収入総額に占める公的年金の割合は、男性73.6%に対して女性は82.7%で、女性の方が公的年金により依存している状況です。
年齢階級別にみると特に高齢層で公的年金の割合が高く、85歳~89歳では男性88.3%女性93.2%、90歳以上では男性91.6%女性95.1%にもなります。企業年金・個人年金の割合は男性5.1%女性3.2%であまり多くはありません。
年齢が上がるにつれて割合が低くなっているのは、10年確定年金のように受給期間に定めのある年金を受け取っている人が一定割合いるのではないでしょうか。

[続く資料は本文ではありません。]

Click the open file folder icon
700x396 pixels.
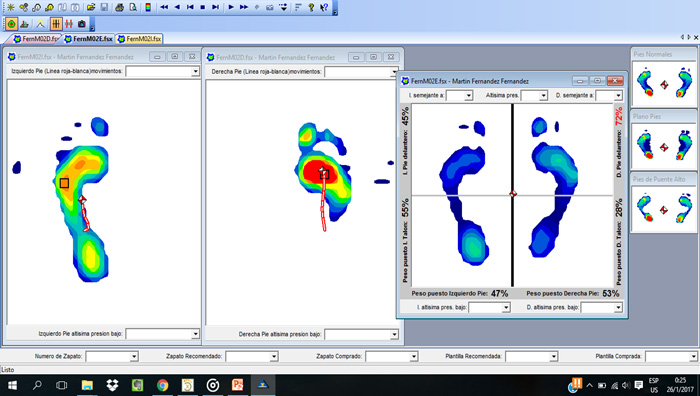[x=91, y=7]
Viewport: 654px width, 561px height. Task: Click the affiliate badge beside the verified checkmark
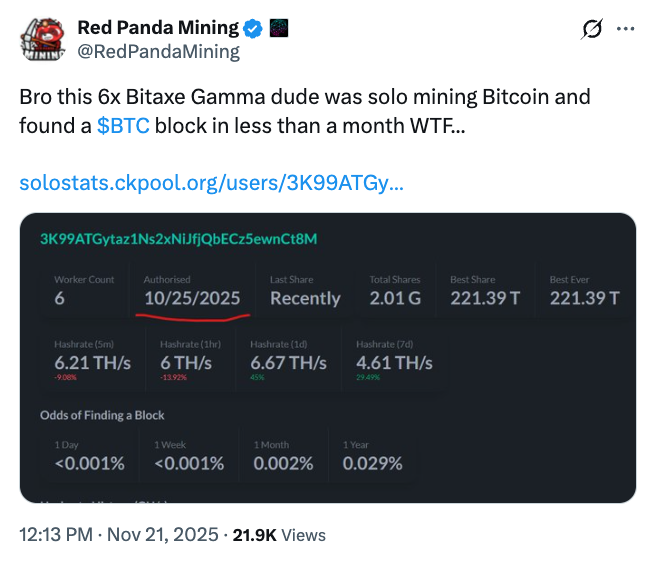[281, 29]
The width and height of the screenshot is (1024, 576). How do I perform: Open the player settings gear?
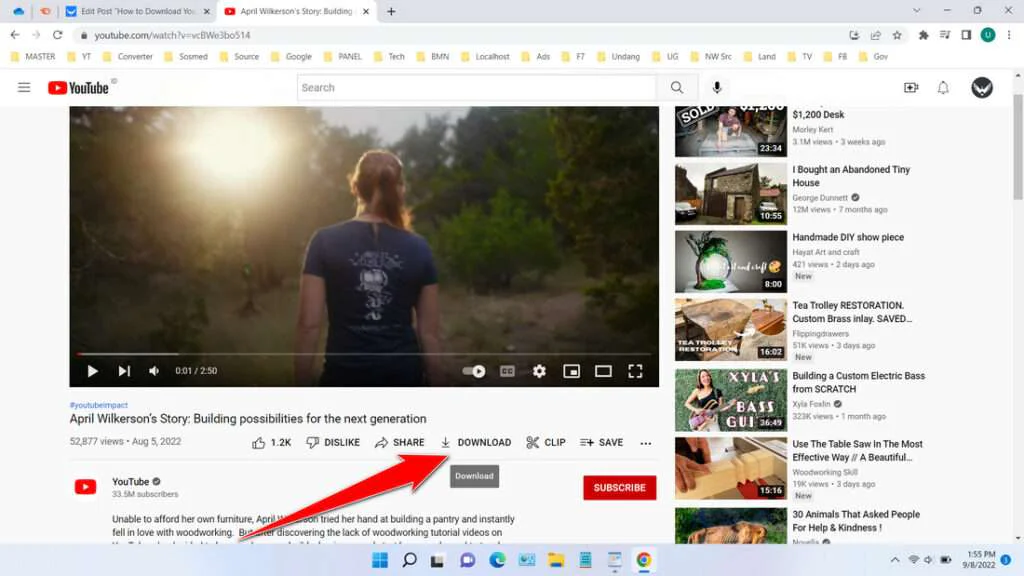(539, 370)

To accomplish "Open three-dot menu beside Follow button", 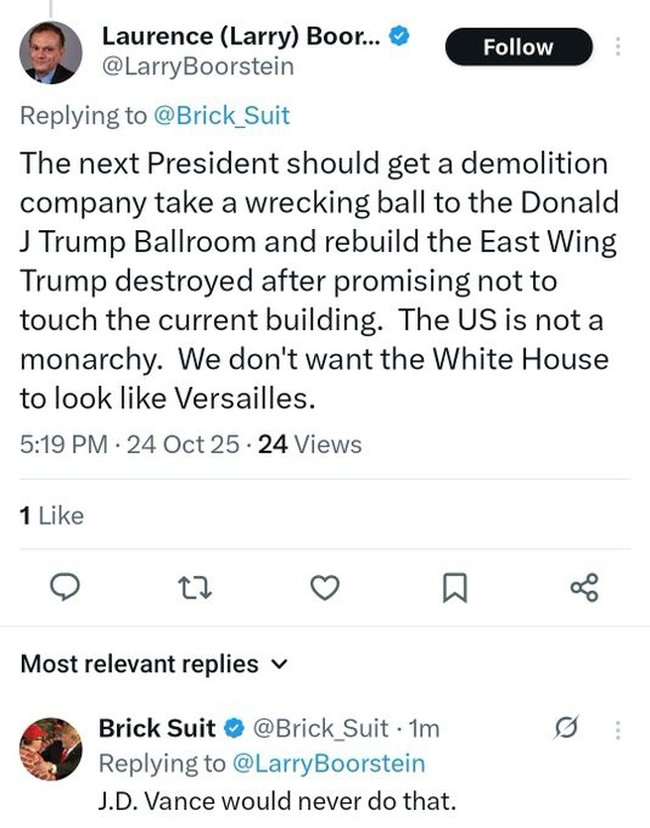I will tap(618, 47).
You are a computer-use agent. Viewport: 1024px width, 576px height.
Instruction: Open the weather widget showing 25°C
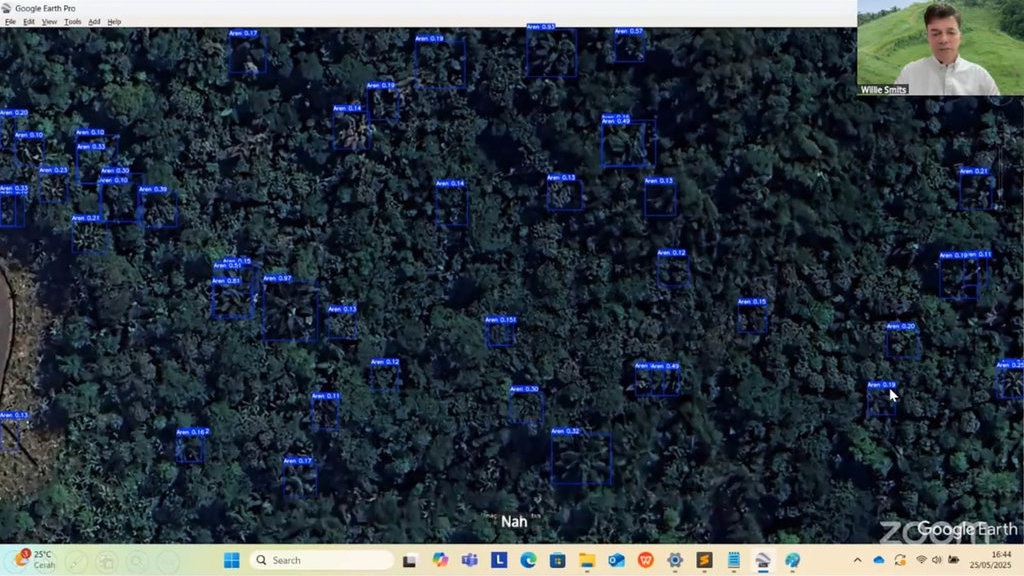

勤労収入(働いて得た収入)は、65歳未満だと半数弱にありますが、年齢が上がるにつれて割合は低くなっています。65歳~69歳になると男性27.3%女性17.1%へ急激に下がり、70歳~74歳では男性17.2%女性10.6%にまで下がります。
つまり、多くの人がこの頃に働くのをやめていると考えられます。高齢になるほど勤労収入が少ないのは想像できますが、90歳以上でも男性の2.8%女性の1.3%にあるのは驚きです。
公的年金はあまり期待できないと考えている人は、企業年金・個人年金や勤労収入を増やすことで公的年金を補うことができます。働くのが好きな人は生涯現役でいると、公的年金以外の収入源を確保することができます。
企業年金・個人年金や働いて得る収入は、現役時代の備えや働き方で変わってきます。厳しい時代ではありますが、人生100年時代に備えて収入を確保していきましょう!